■ **About this task**
Without reproducing any picture, copy the records word for word.

■ **Provided entries**
• • • • • • •

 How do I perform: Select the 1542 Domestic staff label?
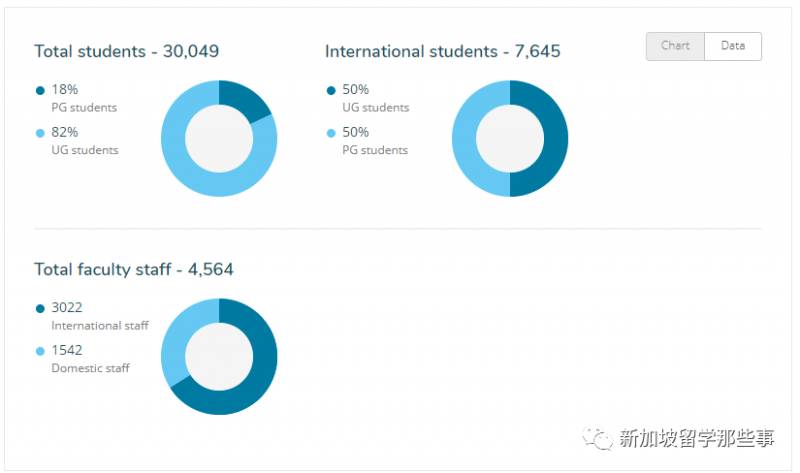click(90, 358)
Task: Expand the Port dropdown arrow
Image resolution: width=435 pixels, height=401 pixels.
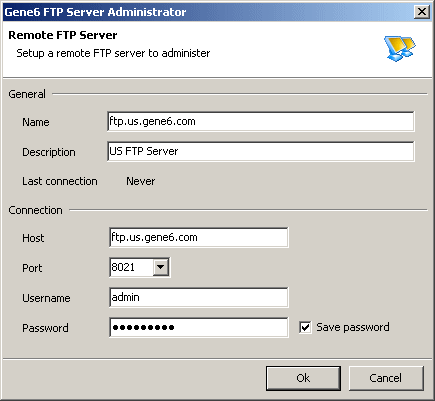Action: click(x=161, y=267)
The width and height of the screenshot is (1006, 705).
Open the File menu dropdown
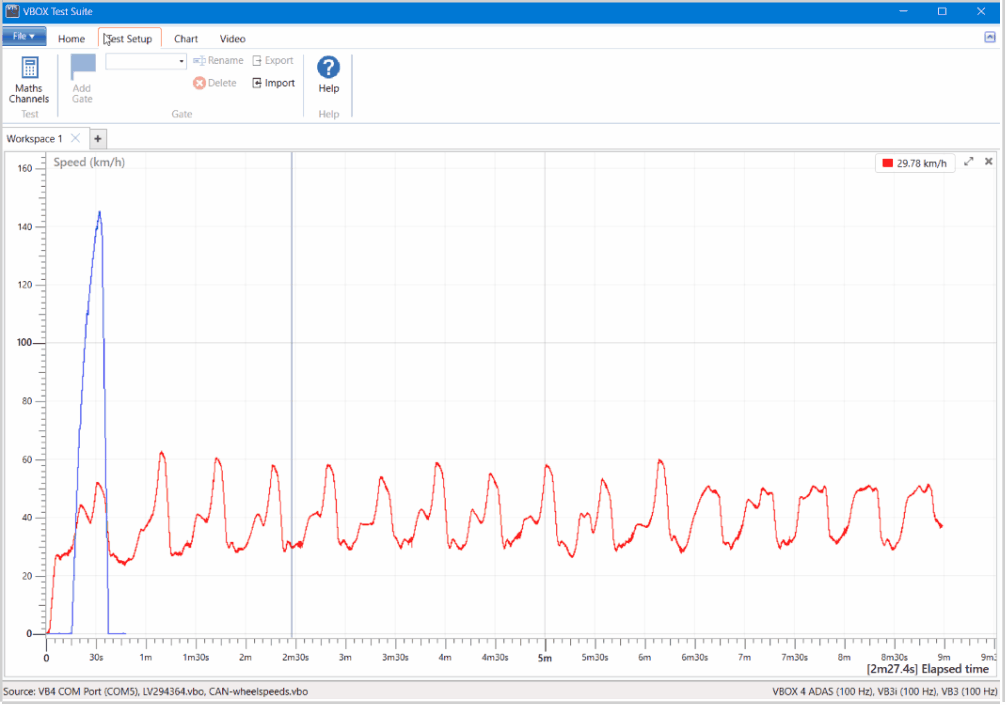24,37
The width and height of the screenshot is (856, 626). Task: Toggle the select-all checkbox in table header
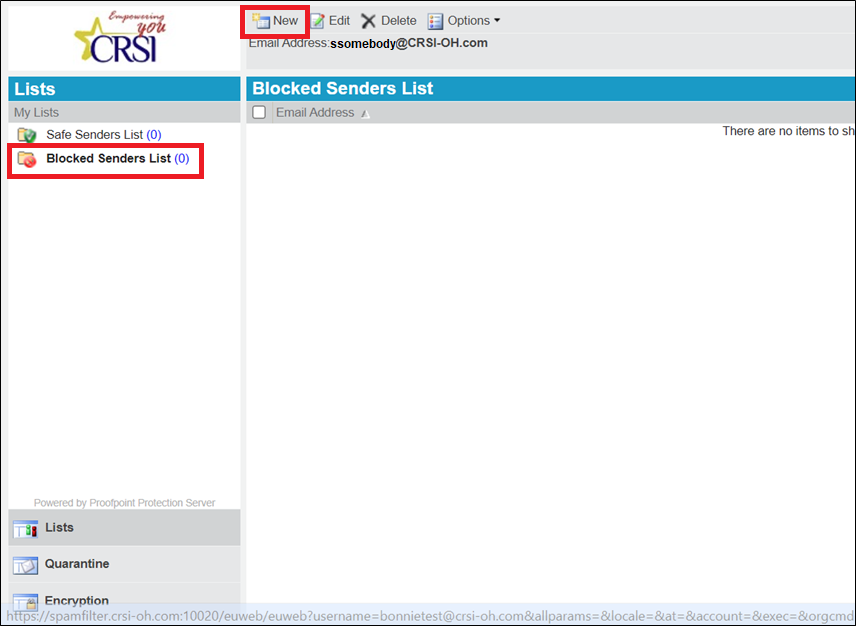pyautogui.click(x=259, y=113)
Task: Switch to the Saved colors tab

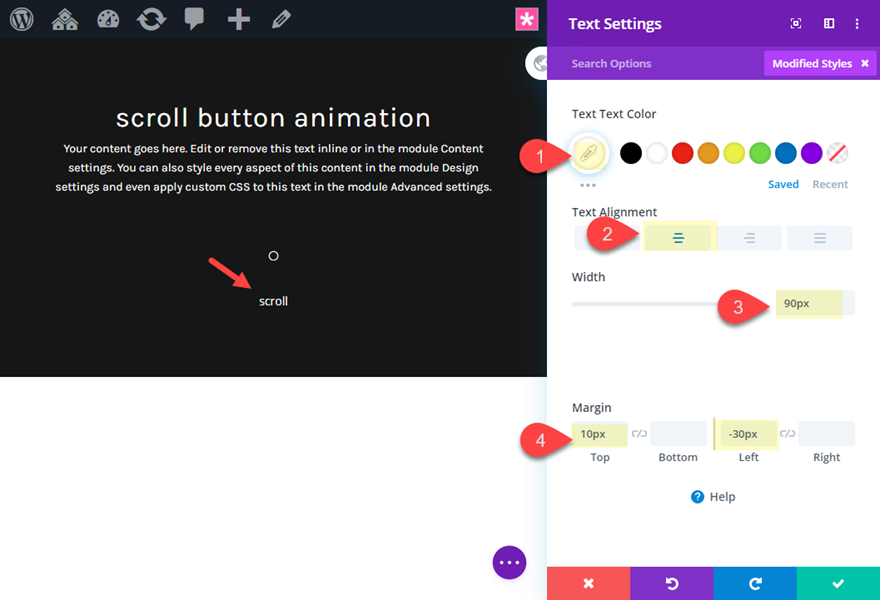Action: pyautogui.click(x=783, y=184)
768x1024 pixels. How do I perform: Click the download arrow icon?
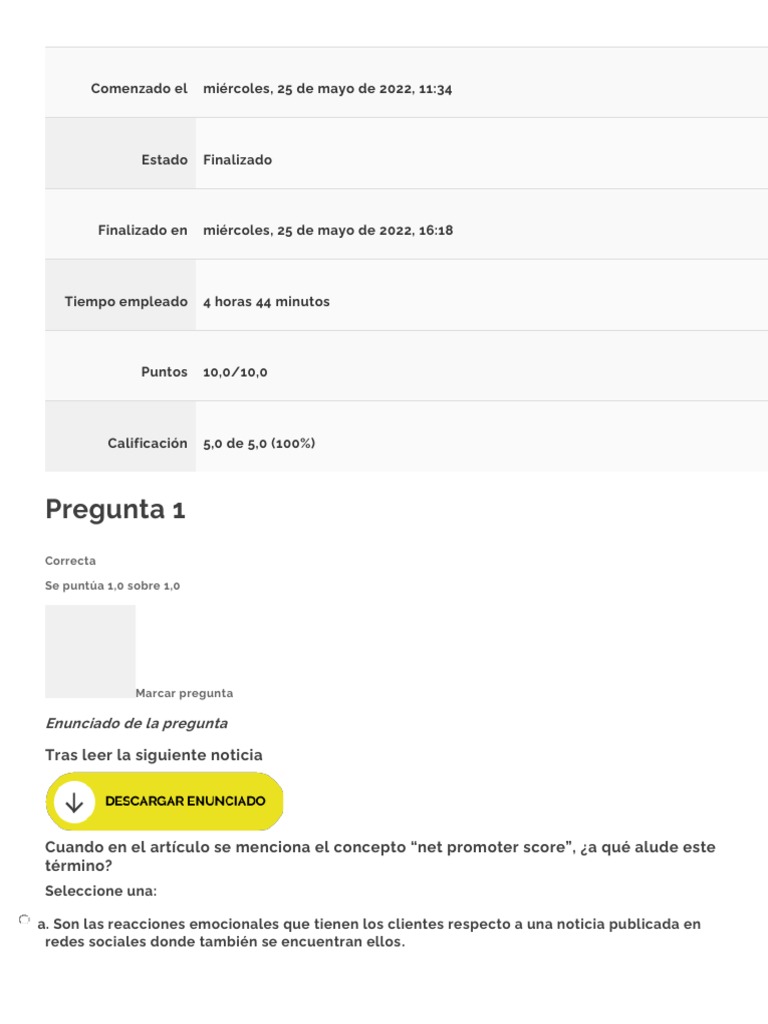click(x=74, y=801)
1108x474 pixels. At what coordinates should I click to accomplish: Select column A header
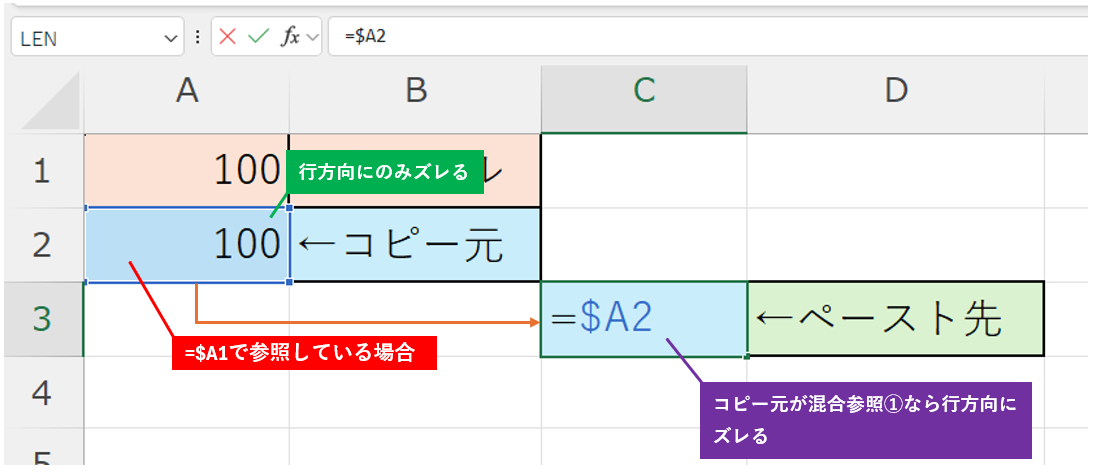(x=187, y=91)
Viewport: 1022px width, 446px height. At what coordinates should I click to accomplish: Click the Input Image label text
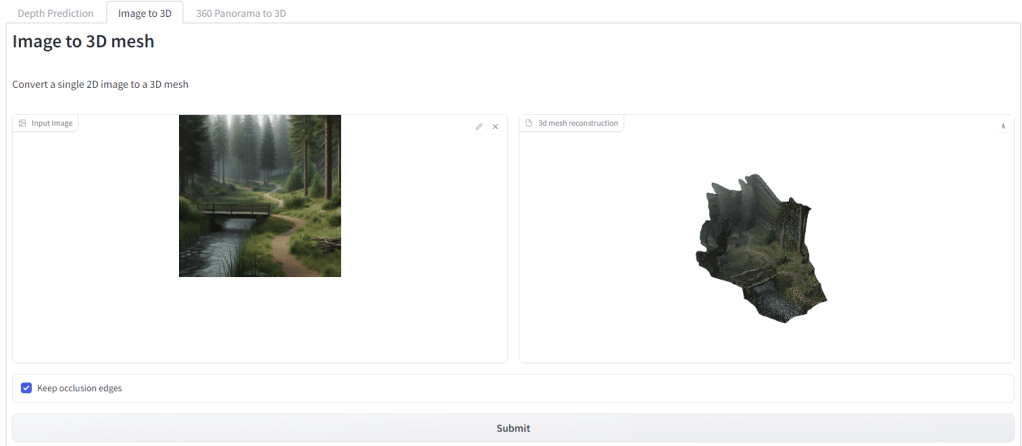click(x=52, y=123)
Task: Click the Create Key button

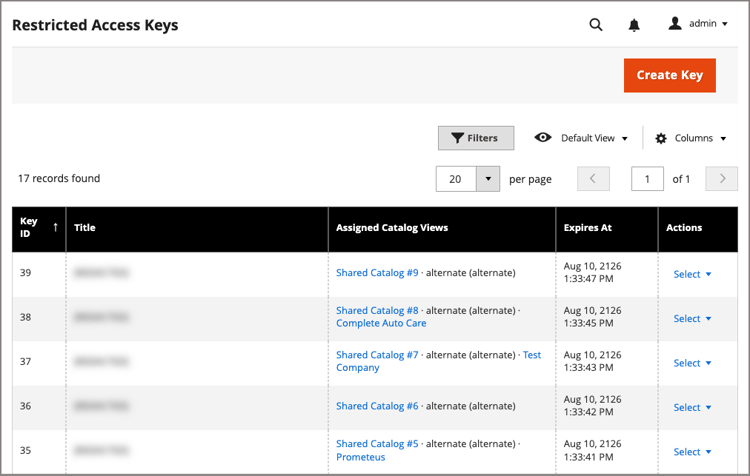Action: (670, 75)
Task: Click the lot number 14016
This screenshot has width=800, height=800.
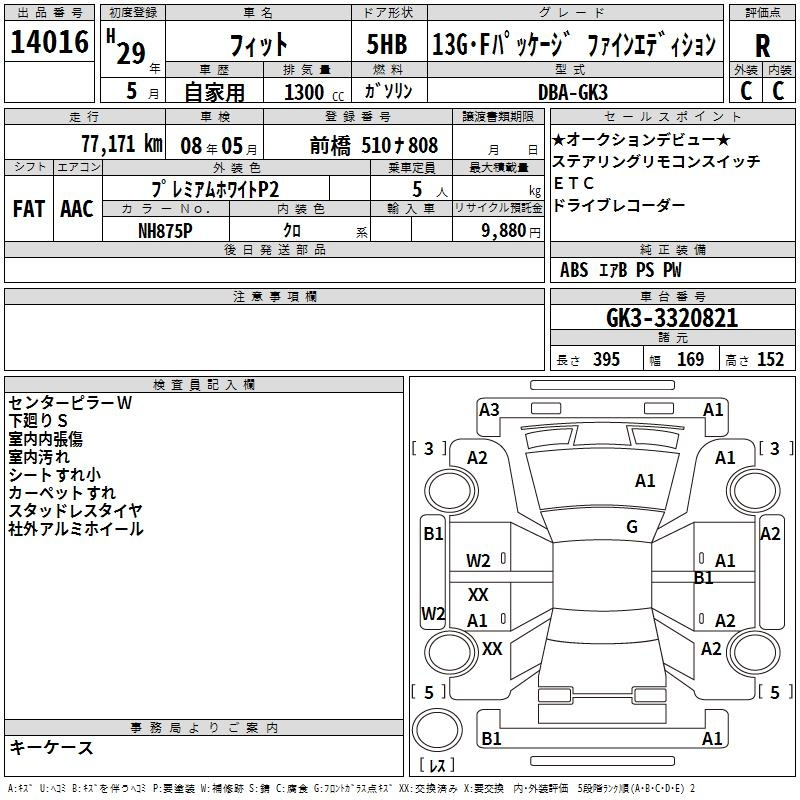Action: [49, 43]
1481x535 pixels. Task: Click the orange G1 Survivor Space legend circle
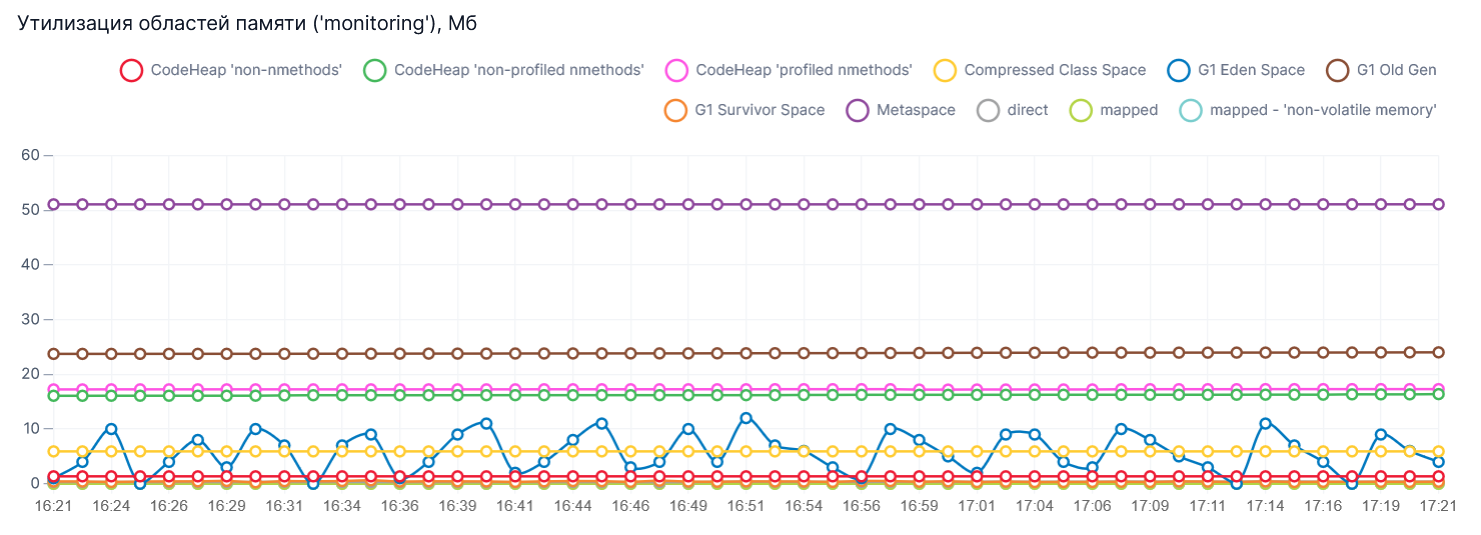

• • • • • • •

■ **Response box**
 How do I perform: Select the 1542 Domestic staff label?
click(90, 358)
Task: Expand the Port dropdown arrow
Image resolution: width=435 pixels, height=401 pixels.
Action: click(x=161, y=267)
The width and height of the screenshot is (1006, 705).
Open the File menu dropdown
24,37
The width and height of the screenshot is (856, 626). Task: Toggle the select-all checkbox in table header
pyautogui.click(x=259, y=113)
Task: Switch to the Saved colors tab

Action: pyautogui.click(x=783, y=184)
768x1024 pixels. How do I perform: Click the download arrow icon?
click(x=74, y=801)
1108x474 pixels. At what coordinates should I click to accomplish: Select column A header
(x=187, y=91)
Viewport: 1022px width, 446px height. At what coordinates should I click to accomplish: Click the Input Image label text
click(x=52, y=123)
Task: Click the Create Key button

Action: (670, 75)
Task: Click the lot number 14016
This screenshot has width=800, height=800.
Action: [49, 43]
1481x535 pixels. Task: Click the orange G1 Survivor Space legend circle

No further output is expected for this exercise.